In the doorway stood a slim, tiny woman in ridiculously high heels. Her salt-and-pepper hair was tied back in a loose braid, showing off the chunky gold and multicolored-stone necklace around her neck. She wore a graphic T-shirt under a dark blazer, slim jeans, and roughed-up tan leather boots. She was older than their mom, but somehow the clothes looked right on her.
“Ciao, famiglia!” she said, spreading her arms wide. “Bambina! Arianna!” she said to Mom.
“Zia!” Mom said, using the Italian word for aunt and dropping her slice on the table with a thunk. She sprang from her seat, and she and Zia wrapped each other up in a tight, twirling hug, laughing and screaming the whole time. “Zia! Zia! You’re here! Come sta?”
“Molto bene!” Zia laughed. “Molto bene!”
“I thought you were coming next week,” Mom said to Zia Donatella, holding her tight around her small waist.
“You knew Donatella was coming?” Dad asked from the doorway.
“I’m sorry. Didn’t I tell you?” Mom said.
Dad eyed Mom while he set down the two large suitcases.

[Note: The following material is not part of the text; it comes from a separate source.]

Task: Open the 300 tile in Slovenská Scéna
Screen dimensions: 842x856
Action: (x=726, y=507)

Great-aunt Donatella was from Italy—just like their mom and dad—but she lived all over the world, traveling from country to country searching for adventures. It’d been a while since they’d seen her, but Alfie loved her visits. She told stories of places he’d never even thought of visiting. Zia Donatella gave him his first world map when he was five, pointing to a spot in Egypt where she had just seen ancient pyramids. Since then, Alfie covered his walls with maps, memorizing capitals, rivers, mountains, and everything else he thought might be useful for his future job as a professional explorer.
“Kids, give your great-aunt Donatella a hug!” Mom said.

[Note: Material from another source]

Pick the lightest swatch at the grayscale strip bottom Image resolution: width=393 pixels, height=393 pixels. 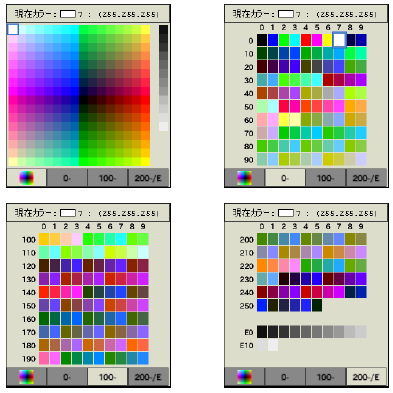tap(163, 127)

While Emilia hugged Zia tightly around her waist, Alfie stood at a cool distance. As excited as he was to see her, he was getting older and didn’t think he should hug her like she was Santa Claus at the mall.
“My goodness, how you’ve both grown!” Zia Donatella said. When Emilia finally released Zia from her hug, Zia stepped closer to Alfie, taking his face in her hands. Alfie couldn’t help but smile. “Bello!”

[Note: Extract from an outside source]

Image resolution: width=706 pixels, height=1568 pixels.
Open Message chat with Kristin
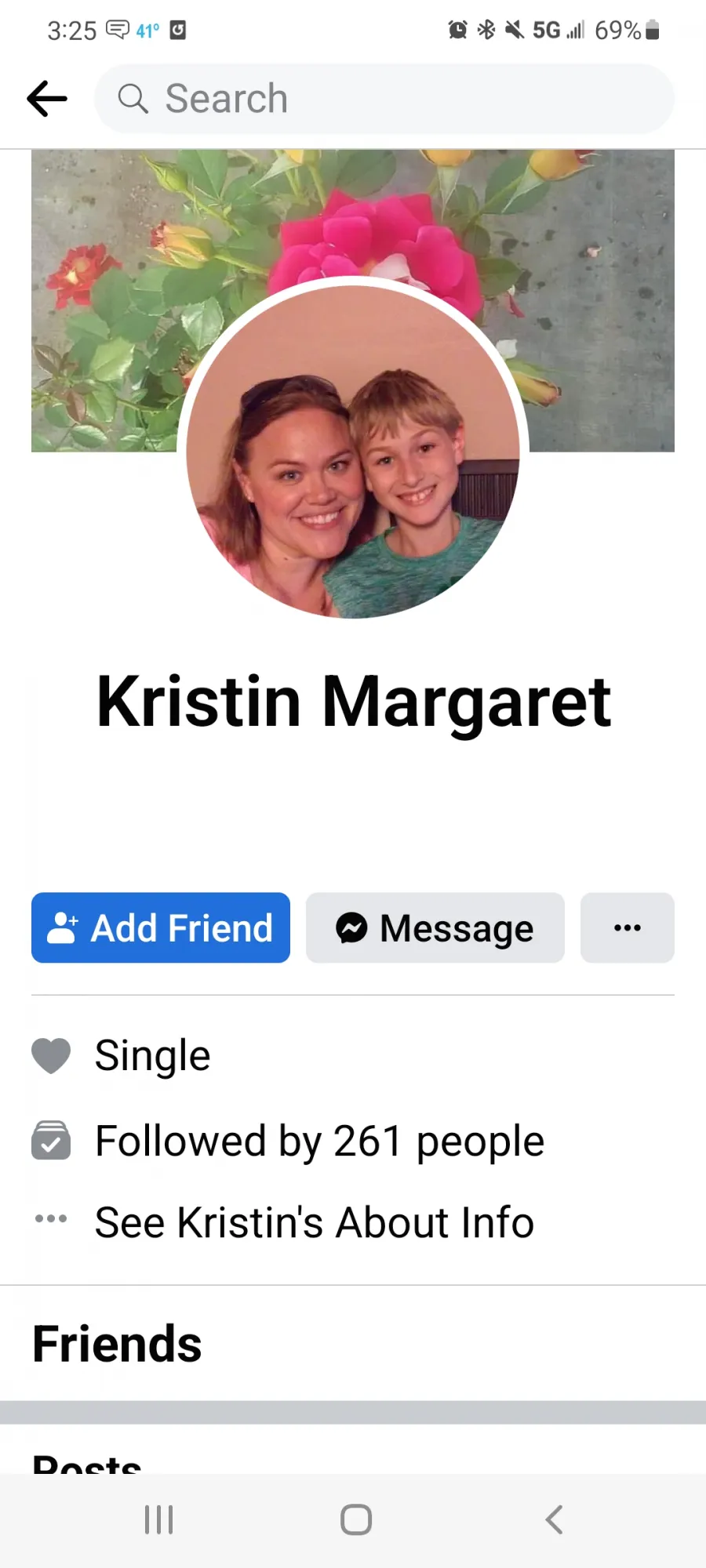pos(435,927)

“Want some dinner?” Alfie offered. “We got pizza!”
Zia Donatella looked at the cardboard boxes and slices of pizza on the table, now cooled with sweating cheese on top. “Ma che mangiate? What are you eating? This is your dinner?”
“Don’t start, Zia Donatella,” Mom said, combining the remaining pizza into one box and tossing the other. “We’re just busy. Besides, we’re not amazing chefs like you are.”
“It doesn’t take a chef to cook a homemade meal, ragazza,” Zia said.
“Zia, have you run into any bulls lately?” Alfie asked, remembering the story she had told of watching bulls race through a Spanish town; she was almost pummeled by them.
Zia Donatella smiled and said, “Thankfully, no. But I did see a wildebeest in Namibia.”
“He tasted pretty good, too,” she said, winking.
Alfie was so stunned that for a moment he couldn’t react. Then he said, “Mom! Can we have wildebeest for dinner tomorrow night?”
“I don’t think the Save ’n Shop here carries that,” Mom said.
Eyeing the pizza, Zia said, “Does this food you’re eating have a name?”
“Fast,” Emilia said, making Alfie snort out a laugh as she tried to hide her own giggle.
“Zia, don’t you know pizza when you see it?” Alfie asked because—seriously!—it was food from their motherland!
“You poor children. You really think this is pizza.” Zia looked more upset than offended. “Let me cook something,” Zia said, pushing back her chair. “Mi piace molto cuocere! I love to cook!”
“Zia,” Mom said, but Zia had already started digging through the pantry. She found canned fruit cocktail, individually wrapped cinnamon rolls, and boxed mac and cheese. She held a can of peas up to Mom and asked, “Will I find anything fresh in the refrigerator?”
“Why don’t we get you settled in?” Dad suggested. “Tomorrow we can shop. Honey?” he said to Mom, asking with a nod where to put Zia’s bags.
“Well, why don’t you take . . . ?” She looked between Emilia and Alfie. They knew what was coming—someone was about to lose his or her room.
Emilia sat up straight in a desperate attempt to show how responsible she was and therefore how deserving of keeping her room. Alfie tried the opposite approach. He murdered the last slice of Supreme Meat Machine, hoping to show Mom how messy he was and that no one in her right mind would ever put any human in his room. It was strictly an “at your own risk” sort of place.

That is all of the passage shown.